Scientific Publications
Human Digital Double Study (ACM Siggraph MIG 2025)
Authors: Siyi Liu, Kazi Injamamul Haque and Zerrin Yumak
Abstract: Creating human digital doubles is becoming easier and much more accessible to everyone using consumer grade devices. In this work, we investigate how avatar style (realistic vs cartoon) and avatar familiarity (self, acquaintance, unknown person) affect self/other-identification, perceived realism, affinity and social presence with a controlled offline experiment. We created two styles of avatars (realistic-looking MetaHumans and cartoon-looking ReadyPlayerMe avatars) and facial animations stimuli for them using performance capture. Questionnaire responses demonstrate that higher appearance realism leads to a higher level of identification, perceived realism and social presence. However, avatars with familiar faces, especially those with high appearance realism, lead to a lower level of identification, perceived realism, and affinity. Although participants identified their digital doubles as their own, they consistently did not like their avatars, especially of realistic appearance. But they were less critical and more forgiving about their acquaintance's or an unknown person's digital double.
Benchmark Study (CGF Journal, Eurographics 2025)
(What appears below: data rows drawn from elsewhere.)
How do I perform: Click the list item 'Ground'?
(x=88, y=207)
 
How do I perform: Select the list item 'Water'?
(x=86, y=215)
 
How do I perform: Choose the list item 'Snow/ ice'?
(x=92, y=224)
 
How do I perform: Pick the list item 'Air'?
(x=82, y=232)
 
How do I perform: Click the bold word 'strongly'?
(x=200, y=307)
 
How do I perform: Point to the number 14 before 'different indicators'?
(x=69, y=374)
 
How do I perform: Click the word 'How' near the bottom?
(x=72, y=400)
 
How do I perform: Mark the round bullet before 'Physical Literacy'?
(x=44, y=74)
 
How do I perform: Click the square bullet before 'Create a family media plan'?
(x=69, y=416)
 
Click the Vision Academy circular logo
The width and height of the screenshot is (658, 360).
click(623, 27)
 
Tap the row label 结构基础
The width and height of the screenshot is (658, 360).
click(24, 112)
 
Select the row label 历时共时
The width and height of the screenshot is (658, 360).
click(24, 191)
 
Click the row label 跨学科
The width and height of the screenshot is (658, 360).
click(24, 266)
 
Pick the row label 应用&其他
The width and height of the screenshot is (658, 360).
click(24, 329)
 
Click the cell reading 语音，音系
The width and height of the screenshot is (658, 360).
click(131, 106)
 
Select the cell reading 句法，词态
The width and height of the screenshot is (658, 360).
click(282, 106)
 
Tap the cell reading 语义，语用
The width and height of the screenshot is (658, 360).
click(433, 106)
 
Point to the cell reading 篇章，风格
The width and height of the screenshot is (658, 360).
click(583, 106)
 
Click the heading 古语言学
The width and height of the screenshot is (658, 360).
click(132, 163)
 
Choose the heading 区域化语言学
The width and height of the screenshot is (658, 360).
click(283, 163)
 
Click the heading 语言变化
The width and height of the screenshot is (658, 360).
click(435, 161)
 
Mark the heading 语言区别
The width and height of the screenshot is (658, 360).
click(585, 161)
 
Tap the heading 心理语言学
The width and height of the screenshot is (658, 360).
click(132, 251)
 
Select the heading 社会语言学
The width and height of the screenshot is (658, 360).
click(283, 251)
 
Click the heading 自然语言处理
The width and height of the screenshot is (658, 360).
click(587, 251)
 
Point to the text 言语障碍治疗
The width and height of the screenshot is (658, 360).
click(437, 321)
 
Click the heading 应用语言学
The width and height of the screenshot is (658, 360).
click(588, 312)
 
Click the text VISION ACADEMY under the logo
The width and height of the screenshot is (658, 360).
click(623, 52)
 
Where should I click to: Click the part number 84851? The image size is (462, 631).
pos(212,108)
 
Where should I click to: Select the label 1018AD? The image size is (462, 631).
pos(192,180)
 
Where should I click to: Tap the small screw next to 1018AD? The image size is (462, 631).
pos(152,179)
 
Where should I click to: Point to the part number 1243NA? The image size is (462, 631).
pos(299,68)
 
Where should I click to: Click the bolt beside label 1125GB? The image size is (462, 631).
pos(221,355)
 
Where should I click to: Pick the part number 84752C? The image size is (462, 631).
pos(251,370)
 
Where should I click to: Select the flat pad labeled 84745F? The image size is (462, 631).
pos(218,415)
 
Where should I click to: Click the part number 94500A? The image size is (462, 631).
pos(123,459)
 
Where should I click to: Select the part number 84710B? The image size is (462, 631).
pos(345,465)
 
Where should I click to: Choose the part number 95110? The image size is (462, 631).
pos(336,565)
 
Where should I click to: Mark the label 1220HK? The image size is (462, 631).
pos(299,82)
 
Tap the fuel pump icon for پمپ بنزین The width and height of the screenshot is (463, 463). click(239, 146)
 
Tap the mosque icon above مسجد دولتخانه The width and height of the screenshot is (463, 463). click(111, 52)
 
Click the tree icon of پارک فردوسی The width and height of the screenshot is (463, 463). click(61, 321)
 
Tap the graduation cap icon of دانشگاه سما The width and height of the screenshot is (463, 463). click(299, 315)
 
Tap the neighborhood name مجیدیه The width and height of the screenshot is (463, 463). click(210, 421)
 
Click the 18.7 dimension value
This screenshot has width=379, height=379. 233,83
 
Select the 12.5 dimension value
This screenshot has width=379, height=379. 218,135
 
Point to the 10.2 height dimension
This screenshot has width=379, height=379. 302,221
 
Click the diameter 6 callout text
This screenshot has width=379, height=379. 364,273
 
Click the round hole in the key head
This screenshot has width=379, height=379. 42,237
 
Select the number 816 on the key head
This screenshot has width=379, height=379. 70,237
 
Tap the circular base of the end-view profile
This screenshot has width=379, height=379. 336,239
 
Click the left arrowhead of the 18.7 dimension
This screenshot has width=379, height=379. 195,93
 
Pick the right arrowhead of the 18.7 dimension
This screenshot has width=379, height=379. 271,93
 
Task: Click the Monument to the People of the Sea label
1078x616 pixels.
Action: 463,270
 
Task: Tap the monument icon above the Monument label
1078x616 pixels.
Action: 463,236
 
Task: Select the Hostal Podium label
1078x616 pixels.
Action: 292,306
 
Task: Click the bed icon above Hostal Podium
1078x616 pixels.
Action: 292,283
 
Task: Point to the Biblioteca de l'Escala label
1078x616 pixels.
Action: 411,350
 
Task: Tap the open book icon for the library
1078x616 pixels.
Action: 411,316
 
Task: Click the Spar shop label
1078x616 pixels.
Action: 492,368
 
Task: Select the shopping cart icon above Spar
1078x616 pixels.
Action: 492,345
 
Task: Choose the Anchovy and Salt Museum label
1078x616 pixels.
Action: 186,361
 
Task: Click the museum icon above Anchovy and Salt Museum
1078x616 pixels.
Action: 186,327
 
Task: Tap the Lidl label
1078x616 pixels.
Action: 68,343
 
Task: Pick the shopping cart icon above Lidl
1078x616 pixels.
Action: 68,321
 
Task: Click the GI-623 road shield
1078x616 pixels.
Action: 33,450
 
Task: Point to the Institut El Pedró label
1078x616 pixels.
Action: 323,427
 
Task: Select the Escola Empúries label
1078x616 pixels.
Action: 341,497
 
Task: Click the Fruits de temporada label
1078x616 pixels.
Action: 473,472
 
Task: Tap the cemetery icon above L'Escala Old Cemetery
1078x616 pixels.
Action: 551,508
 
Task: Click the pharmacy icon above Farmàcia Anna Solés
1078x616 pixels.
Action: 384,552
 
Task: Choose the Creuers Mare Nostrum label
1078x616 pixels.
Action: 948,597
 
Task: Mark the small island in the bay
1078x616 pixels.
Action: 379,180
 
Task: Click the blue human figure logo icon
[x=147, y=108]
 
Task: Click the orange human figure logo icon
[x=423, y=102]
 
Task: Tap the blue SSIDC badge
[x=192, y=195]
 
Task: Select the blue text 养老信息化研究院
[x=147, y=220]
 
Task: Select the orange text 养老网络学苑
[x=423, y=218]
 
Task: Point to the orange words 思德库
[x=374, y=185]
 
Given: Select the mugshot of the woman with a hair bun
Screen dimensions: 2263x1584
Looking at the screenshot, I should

Authors: Kazi Injamamul Haque, Alkiviadis Pavlou and Zerrin Yumak
Abstract: Recent advancements in the field of audio-driven 3D facial animation have accelerated rapidly, with numerous papers being published in a short span of time. This surge in research has garnered significant attention from both academia and industry with its potential applications on digital humans. Various approaches, both deterministic and non-deterministic, have been explored based on foundational advancements in deep learning algorithms. However, there remains no consensus among researchers on standardized methods for evaluating these techniques. Additionally, rather than converging on a common set of datasets and objective metrics suited for specific methods, recent works exhibit considerable variation in experimental setups. This inconsistency complicates the research landscape, making it difficult to establish a streamlined evaluation process and rendering many cross-paper comparisons challenging. Moreover, the common practice of A/B testing in perceptual studies focus only on two common metrics and not sufficient for non-deterministic and emotion-enabled approaches. The lack of correlations between subjective and objective metrics points out that there is a need for critical analysis in this space. In this study, we address these issues by benchmarking state-of-the-art deterministic and non-deterministic models, utilizing a consistent experimental setup across a carefully curated set of objective metrics and datasets. We also conduct a perceptual user study to assess whether subjective perceptual metrics align with the objective metrics. Our findings indicate that model rankings do not necessarily generalize across datasets, and subjective metric ratings are not always consistent with their corresponding objective metrics. The supplementary video, edited code scripts for training on different datasets and documentation related to this benchmark study are made publicly available.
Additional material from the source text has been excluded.